BEGIN DOCUMENT SEGMENT

Manitoba’s Progressive Conservative-led government has cut post-secondary operating grants for the third year in a row.
The budget includes a one per cent reduction in the provincial sales tax as well as a $25-per-tonne carbon tax. An emergency supplement to the budget was made to bring the province’s rainy-day fund to $800 million in light of the COVID-19 pandemic.
Post-secondary institutions, responsibility for which was moved from the education minister to the minister of economic development and training in October, have had their grant assistance cut by roughly $7.5 million — nearly one per cent — for the 2020-21 fiscal year.
For each of the past two years following similar cuts, the U of M has adopted tuition hikes of 6.6 per cent and 3.75 per cent, respectively, to help offset the decreases in government funding.
The university is expected to unveil this year’s budget in the coming months.
There is no word yet from the university on whether tuition will follow the pattern set over the last two years and increase again this fall.

END DOCUMENT SEGMENT
BEGIN DATA SUPPLIED

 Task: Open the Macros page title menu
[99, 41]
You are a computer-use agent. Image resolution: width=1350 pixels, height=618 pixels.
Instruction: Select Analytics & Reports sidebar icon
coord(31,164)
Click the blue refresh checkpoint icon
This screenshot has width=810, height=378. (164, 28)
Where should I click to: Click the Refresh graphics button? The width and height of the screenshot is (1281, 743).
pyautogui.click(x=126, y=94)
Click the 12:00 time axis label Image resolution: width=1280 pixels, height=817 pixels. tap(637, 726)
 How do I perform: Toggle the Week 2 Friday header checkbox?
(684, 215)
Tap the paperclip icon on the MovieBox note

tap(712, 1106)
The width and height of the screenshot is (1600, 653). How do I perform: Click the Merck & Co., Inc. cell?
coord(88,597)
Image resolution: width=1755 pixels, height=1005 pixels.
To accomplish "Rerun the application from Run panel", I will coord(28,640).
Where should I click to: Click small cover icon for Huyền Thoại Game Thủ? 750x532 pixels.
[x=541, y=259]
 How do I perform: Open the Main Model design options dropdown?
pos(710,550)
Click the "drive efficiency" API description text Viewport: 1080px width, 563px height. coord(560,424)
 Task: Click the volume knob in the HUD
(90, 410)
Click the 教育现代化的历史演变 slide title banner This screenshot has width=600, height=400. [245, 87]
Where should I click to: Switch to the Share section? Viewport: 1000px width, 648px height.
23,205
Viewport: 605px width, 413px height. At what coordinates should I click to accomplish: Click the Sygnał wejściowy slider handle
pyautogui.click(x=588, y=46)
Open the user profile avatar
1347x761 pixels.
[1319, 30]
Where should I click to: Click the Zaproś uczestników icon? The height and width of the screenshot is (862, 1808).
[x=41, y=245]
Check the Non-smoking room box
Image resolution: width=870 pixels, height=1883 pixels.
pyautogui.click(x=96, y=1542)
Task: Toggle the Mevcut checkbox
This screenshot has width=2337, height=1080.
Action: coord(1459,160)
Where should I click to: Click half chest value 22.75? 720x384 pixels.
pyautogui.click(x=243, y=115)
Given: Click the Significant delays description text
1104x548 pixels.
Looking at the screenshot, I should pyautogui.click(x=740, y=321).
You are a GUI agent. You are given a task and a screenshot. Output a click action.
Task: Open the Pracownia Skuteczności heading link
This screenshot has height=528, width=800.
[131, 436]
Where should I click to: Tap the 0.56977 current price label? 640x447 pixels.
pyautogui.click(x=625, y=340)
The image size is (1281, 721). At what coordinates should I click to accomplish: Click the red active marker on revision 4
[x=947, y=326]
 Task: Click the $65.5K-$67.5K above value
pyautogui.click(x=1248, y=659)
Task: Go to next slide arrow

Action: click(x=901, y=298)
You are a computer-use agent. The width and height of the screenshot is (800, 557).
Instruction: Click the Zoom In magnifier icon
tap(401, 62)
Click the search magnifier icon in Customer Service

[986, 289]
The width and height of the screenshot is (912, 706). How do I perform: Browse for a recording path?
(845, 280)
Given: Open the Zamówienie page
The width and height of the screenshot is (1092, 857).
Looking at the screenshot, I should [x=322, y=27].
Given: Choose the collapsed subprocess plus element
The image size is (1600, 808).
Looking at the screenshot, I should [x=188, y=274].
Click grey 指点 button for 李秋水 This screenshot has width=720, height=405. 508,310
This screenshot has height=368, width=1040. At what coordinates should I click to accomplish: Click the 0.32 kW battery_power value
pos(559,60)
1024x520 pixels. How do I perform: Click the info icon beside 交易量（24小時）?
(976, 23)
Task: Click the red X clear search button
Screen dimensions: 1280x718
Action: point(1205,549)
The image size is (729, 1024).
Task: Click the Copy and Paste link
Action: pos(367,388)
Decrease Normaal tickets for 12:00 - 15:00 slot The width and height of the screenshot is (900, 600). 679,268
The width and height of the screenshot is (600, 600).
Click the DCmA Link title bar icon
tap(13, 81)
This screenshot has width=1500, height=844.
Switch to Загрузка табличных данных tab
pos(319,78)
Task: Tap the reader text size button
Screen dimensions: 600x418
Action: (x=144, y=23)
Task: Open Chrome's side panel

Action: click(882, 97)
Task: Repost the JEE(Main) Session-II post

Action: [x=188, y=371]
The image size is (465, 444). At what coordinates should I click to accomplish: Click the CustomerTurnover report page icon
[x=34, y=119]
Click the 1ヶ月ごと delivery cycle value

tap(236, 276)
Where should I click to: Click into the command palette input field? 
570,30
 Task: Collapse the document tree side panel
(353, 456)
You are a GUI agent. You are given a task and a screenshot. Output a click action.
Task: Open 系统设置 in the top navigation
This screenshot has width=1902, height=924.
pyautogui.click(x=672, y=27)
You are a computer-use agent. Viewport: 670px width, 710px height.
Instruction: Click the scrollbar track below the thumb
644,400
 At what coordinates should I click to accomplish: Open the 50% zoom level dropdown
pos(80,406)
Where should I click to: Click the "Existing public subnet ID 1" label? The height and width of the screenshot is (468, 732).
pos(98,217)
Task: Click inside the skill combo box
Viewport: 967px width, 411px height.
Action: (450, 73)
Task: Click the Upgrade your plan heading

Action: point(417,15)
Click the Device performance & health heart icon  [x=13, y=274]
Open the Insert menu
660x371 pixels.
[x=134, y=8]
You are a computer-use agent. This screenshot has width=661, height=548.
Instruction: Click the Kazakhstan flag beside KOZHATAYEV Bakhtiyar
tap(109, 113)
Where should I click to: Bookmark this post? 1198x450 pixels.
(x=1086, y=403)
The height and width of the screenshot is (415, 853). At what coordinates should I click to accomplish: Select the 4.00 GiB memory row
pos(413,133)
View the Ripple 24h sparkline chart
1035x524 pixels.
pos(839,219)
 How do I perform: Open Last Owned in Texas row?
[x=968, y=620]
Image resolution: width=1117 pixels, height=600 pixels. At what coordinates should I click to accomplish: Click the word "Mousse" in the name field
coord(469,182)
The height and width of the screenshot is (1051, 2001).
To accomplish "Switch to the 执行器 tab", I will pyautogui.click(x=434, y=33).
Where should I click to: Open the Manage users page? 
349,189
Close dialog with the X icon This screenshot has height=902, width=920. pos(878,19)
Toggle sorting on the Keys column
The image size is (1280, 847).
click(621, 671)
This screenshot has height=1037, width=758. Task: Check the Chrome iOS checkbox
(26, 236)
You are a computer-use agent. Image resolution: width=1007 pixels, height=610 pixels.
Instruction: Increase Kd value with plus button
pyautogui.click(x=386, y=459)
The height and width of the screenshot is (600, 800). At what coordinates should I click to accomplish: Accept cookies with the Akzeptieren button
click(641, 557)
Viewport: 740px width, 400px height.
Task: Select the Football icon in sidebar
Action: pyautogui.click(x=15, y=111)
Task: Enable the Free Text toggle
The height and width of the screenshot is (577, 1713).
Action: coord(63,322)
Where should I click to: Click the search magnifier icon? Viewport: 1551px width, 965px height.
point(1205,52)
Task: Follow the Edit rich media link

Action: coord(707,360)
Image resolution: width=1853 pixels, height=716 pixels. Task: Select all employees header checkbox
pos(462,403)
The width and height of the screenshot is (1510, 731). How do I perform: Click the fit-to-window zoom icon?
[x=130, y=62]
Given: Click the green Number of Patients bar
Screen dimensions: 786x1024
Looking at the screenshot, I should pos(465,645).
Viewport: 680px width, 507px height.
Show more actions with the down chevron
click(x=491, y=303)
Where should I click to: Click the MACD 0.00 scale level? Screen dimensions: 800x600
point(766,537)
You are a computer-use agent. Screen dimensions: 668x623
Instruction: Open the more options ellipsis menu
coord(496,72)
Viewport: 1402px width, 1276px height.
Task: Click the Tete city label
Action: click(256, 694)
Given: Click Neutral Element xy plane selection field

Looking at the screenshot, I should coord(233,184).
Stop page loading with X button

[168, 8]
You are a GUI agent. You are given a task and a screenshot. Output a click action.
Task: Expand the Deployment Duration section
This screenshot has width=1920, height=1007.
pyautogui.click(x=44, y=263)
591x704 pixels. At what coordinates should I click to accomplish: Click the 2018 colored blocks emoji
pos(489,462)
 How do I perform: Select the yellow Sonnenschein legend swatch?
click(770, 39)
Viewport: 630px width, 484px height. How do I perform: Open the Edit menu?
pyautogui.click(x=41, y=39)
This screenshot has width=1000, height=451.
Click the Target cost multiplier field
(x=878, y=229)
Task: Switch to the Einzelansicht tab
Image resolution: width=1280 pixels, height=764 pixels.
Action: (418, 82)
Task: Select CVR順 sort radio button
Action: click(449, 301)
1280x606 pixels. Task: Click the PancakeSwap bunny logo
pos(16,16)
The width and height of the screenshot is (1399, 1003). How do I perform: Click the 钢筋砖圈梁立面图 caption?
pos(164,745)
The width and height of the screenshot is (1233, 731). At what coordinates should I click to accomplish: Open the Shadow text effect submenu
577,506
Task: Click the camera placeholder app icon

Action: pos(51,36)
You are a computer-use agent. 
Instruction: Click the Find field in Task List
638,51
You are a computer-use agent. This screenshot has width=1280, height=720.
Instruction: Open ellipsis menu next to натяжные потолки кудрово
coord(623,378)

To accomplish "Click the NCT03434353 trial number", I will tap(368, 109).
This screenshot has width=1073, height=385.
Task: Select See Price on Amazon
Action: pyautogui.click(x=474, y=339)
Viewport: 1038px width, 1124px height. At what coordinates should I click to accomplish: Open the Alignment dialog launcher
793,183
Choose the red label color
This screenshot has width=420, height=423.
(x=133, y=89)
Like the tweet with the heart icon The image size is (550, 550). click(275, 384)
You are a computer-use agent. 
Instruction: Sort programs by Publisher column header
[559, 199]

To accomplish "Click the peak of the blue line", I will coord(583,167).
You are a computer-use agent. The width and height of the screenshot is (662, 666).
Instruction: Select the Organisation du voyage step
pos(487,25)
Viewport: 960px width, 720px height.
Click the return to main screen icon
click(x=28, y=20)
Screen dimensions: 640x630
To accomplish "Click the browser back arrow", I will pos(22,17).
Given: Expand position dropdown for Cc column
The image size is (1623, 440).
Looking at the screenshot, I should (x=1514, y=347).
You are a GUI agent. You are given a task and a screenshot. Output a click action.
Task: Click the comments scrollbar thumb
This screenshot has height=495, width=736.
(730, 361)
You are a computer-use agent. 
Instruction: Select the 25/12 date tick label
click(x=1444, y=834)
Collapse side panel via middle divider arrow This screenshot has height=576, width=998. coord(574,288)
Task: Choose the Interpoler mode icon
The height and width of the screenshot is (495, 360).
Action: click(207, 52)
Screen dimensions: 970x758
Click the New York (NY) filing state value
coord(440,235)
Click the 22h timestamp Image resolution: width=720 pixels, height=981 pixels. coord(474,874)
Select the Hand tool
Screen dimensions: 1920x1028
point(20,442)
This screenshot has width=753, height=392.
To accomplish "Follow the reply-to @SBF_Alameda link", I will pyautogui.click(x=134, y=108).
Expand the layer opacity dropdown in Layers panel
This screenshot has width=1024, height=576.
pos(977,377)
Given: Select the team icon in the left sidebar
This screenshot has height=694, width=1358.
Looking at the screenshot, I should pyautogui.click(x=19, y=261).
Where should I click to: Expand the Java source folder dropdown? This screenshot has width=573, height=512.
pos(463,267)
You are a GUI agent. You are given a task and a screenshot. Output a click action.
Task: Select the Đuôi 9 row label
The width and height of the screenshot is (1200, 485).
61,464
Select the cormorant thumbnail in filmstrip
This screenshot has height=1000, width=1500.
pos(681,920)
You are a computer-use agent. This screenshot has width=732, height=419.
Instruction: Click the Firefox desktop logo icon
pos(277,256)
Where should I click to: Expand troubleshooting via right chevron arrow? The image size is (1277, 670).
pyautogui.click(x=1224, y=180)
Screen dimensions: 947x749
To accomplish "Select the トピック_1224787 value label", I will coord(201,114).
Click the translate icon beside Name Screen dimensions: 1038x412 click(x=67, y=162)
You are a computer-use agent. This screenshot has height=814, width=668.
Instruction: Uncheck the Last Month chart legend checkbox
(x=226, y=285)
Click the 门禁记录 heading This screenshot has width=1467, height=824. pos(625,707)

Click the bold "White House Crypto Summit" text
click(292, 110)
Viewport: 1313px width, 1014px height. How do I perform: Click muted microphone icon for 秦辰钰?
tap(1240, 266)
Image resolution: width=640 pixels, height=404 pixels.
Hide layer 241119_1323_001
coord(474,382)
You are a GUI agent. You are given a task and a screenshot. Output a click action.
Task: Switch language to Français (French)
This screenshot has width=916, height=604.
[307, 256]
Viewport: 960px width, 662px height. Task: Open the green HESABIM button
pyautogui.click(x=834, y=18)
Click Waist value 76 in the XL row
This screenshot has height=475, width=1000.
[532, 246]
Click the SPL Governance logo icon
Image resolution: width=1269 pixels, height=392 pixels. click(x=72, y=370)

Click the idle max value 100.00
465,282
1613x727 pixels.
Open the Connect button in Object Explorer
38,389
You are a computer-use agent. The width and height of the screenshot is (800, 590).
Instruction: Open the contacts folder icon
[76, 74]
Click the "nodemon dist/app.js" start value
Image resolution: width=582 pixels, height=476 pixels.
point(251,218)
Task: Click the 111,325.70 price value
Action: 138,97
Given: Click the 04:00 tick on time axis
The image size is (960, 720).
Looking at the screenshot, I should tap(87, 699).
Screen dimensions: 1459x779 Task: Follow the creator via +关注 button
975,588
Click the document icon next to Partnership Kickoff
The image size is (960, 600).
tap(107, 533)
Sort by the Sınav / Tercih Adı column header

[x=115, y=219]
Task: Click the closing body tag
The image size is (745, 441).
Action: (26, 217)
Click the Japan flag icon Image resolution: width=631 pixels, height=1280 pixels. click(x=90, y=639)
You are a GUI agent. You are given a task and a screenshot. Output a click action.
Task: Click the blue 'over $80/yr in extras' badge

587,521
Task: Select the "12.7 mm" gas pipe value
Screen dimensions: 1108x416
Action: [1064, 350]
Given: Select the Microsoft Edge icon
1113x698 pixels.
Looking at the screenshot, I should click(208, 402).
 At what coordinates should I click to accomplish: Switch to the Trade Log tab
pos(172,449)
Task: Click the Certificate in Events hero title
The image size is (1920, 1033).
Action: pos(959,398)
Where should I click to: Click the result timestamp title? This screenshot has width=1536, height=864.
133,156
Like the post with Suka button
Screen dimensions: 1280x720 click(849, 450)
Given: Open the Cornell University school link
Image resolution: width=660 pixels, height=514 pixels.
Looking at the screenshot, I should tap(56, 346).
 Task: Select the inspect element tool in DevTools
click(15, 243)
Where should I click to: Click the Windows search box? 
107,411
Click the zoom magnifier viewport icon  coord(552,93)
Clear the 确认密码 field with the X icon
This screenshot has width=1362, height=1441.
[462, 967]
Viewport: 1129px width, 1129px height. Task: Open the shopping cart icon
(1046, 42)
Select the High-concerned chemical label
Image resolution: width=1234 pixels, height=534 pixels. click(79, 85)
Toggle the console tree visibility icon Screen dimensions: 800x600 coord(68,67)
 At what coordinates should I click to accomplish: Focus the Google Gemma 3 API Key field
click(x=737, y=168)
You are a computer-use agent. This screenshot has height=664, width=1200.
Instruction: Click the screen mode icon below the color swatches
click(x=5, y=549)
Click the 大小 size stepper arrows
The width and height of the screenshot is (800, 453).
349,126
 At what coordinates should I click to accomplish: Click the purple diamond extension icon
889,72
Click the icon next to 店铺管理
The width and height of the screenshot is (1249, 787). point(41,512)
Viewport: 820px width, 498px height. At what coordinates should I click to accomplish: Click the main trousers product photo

END DATA SUPPLIED

- [WORK REQUEST 1]:
Copy everything in the article on Manitoba's post-secondary funding from "Manitoba’s Progressive Conservative-led" down to "the COVID-19 pandemic.".
- [WORK REQUEST 2]:
Proceed with the article on Manitoba's post-secondary funding cuts, picking up after its final sentence.
The records are not needed for this work.

- [WRITTEN RESPONSE 1]:
Manitoba’s Progressive Conservative-led government has cut post-secondary operating grants for the third year in a row.
The budget includes a one per cent reduction in the provincial sales tax as well as a $25-per-tonne carbon tax. An emergency supplement to the budget was made to bring the province’s rainy-day fund to $800 million in light of the COVID-19 pandemic.

- [WRITTEN RESPONSE 2]:
UMSU president Jakob Sanderson called the cuts “unsurprising but deeply harmful.”
“The provincial government thinks it can run a province without consultation with any meaningful community from students to administrators, to nurses to First Nations to the business community and beyond,” Sanderson said in an email.
“Cutting funding to our leading education institution as we are going to need vital research and innovation to solve this crisis and kickstart our economy is dangerously short-sighted,” he continued.
“I have come to expect this from the Pallister government however. The only thing dropping faster than funding for vital services is my level of surprise at their woeful decisions.”